On the other hand, it retains water and nutrients well and can be amended with compost to produce loam, which is better. But organic matter gets used up and must constantly be replaced. So, growing plants that tolerate clay soil is a smart strategy for most of us even if we continue to add organic matter regularly.
My gardening philosophy calls for maximizing the use of shrubs and perennials to try minimizing the need for new plants and the work associated with selecting and planting. Thus, I try to get shrubs and perennials that do well in our conditions. Following are a few plants that I have found do well in our alkaline, clay soil.

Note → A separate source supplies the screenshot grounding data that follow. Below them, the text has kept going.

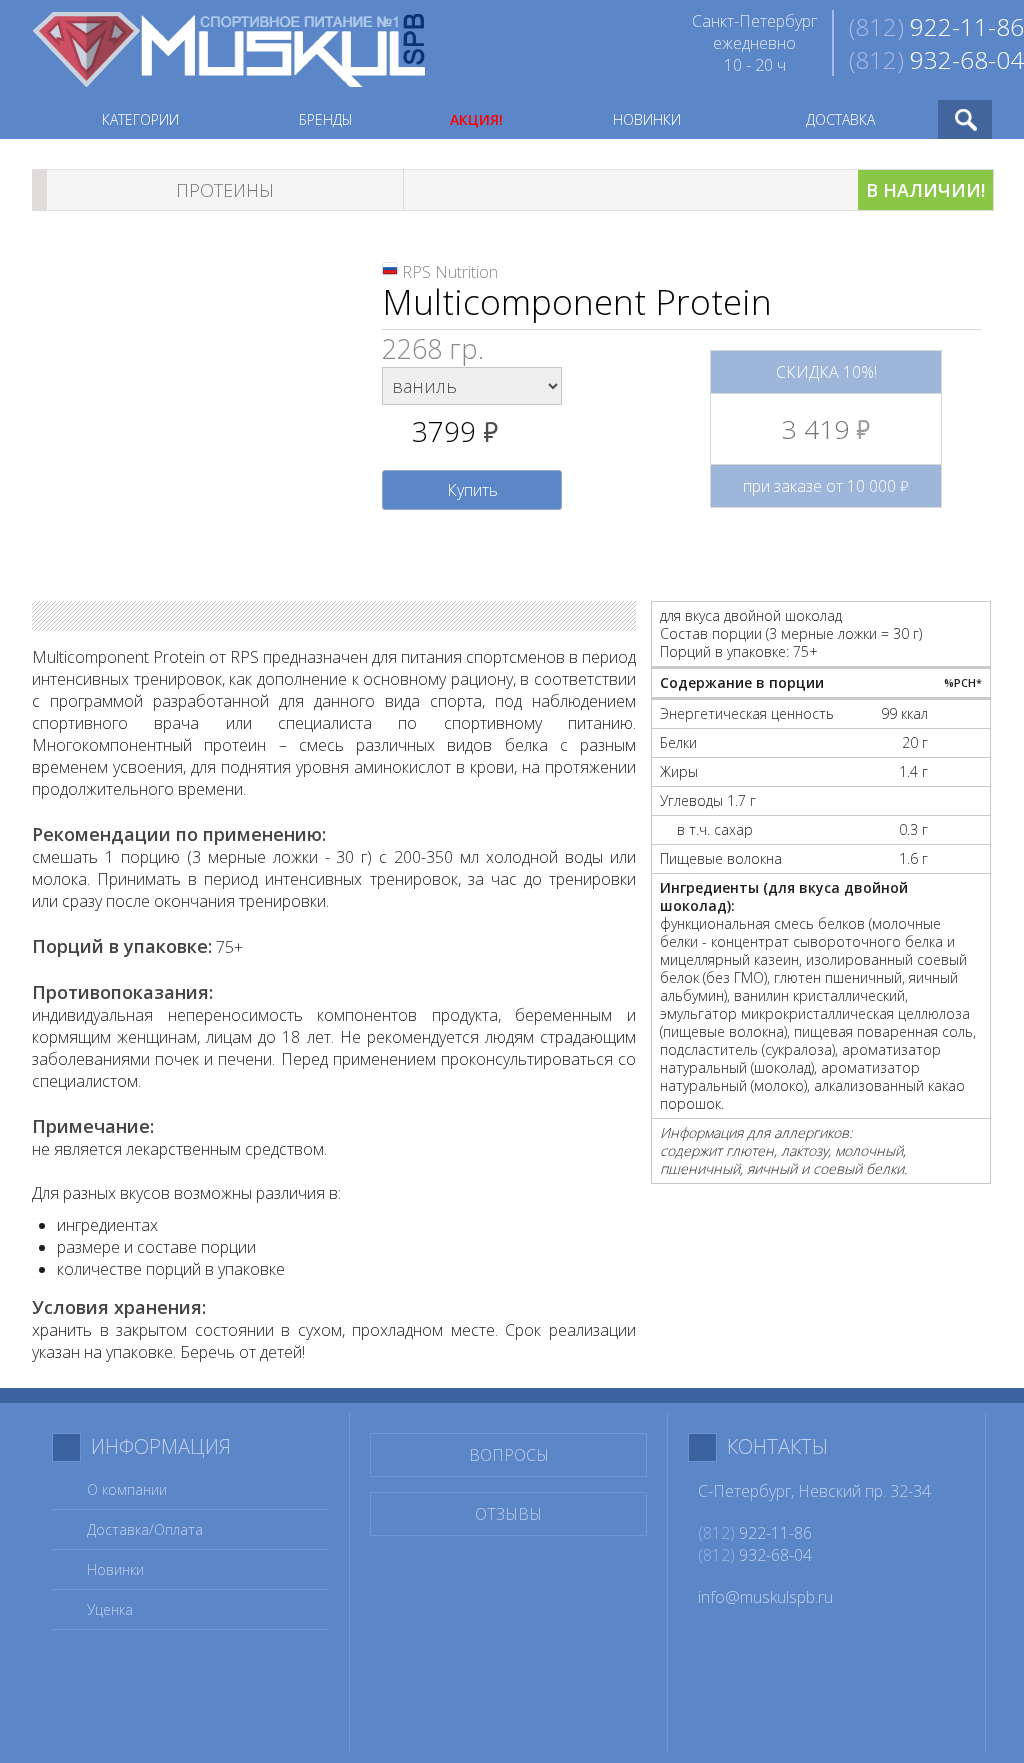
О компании (127, 1489)
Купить (472, 490)
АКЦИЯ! (476, 119)
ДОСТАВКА (840, 119)
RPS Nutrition (450, 272)
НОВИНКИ (647, 119)
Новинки (115, 1569)
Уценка (110, 1609)
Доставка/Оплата (145, 1529)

Shrubs include (includes perennials that are woody and shrub-like): autumn sage (Salvia greggii), barberry (Berberis spp.), blue mist spirea (Caryopteris x clandonensis), boxwood (Buxus microphylla japonica varieties), butterfly bush (Buddleia davidii and other species), Cotoneaster spp., firethorn (Pyracantha spp.), flame acanthus (Anisacanthus wrightii), heavenly bamboo (Nandina domestica), hardy Hibiscus (Hibiscus moscheutos), Lantana camara spp. and cultivars, mock orange (Philadelphus spp.), possumhaw holly (Ilex decidua), Russian sage (Perovskia atriplicifolia), snowball bush (Viburnum spp.), rose of Sharon (Hibiscus syriacus), wormwood (Artemisia spp.) and yaupon holly (Ilex vomitoria), Yew (Taxus x media varieties). Different cultivars of many of these are available giving different sizes and colors from which to choose.

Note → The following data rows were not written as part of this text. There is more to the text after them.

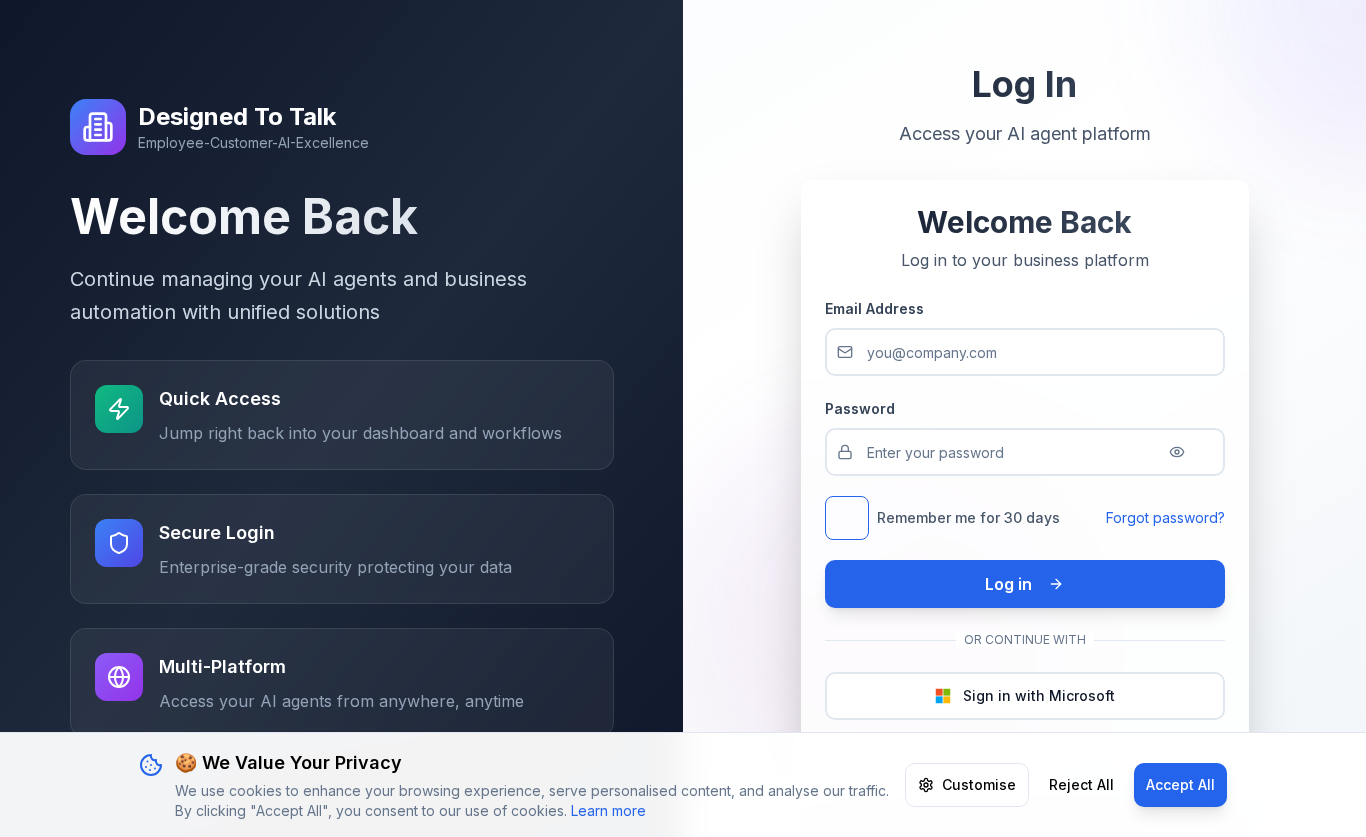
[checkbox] (847, 518)
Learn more (608, 810)
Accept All (1180, 784)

Among perennials are: Aster spp., beardtongue (Penstemon spp.), bee balm (Monarda didyma), black-eyed Susan (Rudbeckia spp.), blanket flower (Gaillardia spp.), catmint (Nepeta spp.), Clematis spp., columbine (Aquilegia spp.), cranesbill (Geranium spp.), Cupid’s dart (Catananche coerulea), chocolate flower (Berlandiera lyrata), daylily (Hemerocallis spp.), false chamomile (Boltonia asteroides), Iris spp., lily turf (Lirope spicata), Mexican petunia (Ruellia spp.), Missouri evening primrose (Oenothera macrocarpa), mums (Chrysanthemum spp.), obedient plant (Physostegia virginiana), Pincushion flower (Scabiosa columbaria), plumbago (Ceratostigma plumbaginoides), purple coneflower (Echinacea purpurea), Salvia spp., Shasta daisy (Leucanthemum spp.), snow in summer (Cerastium tomentosum), soapwort (Saponaria x lempergii), spiderwort (Tradescantia virginiana), stonecrop (Sedum spp.), sundrops (Calylophus serrulatus), tickseed (Coreopsis spp.), Verbena spp., and yarrow (Achillea spp.).
These are by no means comprehensive lists, so do not be afraid to try other shrubs and perennials. However, unless you do not mind some failures, I recommend that you research those with which you are not familiar.
Most of these share the common requirement of needing good drainage. Of course, some are more tolerant than others of poorer drainage, but all will have longer lives and be healthier plants with good drainage.
Adding composted cotton burrs, coarse sand or pea gravel, expanded shale or many of the other organic and inorganic products available will help provide drainage to clay soil. If you use coarse sand, I recommend an equal amount of compost be used also.